EXERCISE PROMPT
Read through the records below and copy each line that uses the word "agent".

Dataset entries
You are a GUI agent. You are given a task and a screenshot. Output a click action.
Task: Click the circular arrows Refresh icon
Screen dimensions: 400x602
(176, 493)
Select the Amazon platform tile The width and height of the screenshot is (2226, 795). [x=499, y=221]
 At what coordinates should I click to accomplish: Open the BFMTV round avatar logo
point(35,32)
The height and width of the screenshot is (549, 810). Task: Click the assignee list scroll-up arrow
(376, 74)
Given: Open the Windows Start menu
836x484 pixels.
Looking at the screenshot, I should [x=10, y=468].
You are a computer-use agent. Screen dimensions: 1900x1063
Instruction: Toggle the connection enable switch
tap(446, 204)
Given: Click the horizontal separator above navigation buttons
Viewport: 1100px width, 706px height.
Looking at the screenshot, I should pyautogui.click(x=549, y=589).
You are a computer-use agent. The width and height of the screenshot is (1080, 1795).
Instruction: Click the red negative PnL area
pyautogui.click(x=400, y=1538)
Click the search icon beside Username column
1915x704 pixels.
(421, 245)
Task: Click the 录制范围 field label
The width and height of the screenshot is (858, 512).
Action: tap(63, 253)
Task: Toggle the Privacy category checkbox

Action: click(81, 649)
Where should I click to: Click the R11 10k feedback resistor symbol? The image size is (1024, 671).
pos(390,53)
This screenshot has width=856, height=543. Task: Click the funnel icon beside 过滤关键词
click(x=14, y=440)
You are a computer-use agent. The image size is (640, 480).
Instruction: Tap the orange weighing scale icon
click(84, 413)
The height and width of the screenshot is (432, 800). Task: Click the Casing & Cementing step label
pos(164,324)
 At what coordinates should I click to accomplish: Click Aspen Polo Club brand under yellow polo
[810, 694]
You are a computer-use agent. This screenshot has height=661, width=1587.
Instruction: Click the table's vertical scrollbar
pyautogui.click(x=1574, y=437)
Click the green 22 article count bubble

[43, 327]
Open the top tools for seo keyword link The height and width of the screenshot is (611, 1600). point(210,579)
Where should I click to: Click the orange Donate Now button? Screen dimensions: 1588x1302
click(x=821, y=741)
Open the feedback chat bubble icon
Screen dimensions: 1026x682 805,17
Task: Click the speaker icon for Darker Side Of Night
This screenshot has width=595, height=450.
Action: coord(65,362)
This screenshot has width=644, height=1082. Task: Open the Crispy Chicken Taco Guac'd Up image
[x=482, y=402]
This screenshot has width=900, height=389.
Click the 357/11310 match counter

TASK RESULT
You are a GUI agent. You are given a task and a screenshot. Output a click action.
You are a computer-use agent. Screen dimensions: 1900x1063
You are a computer-use agent. The width and height of the screenshot is (1080, 1795).
You are a computer-use agent. The image size is (640, 480).
You are a computer-use agent. This screenshot has height=661, width=1587.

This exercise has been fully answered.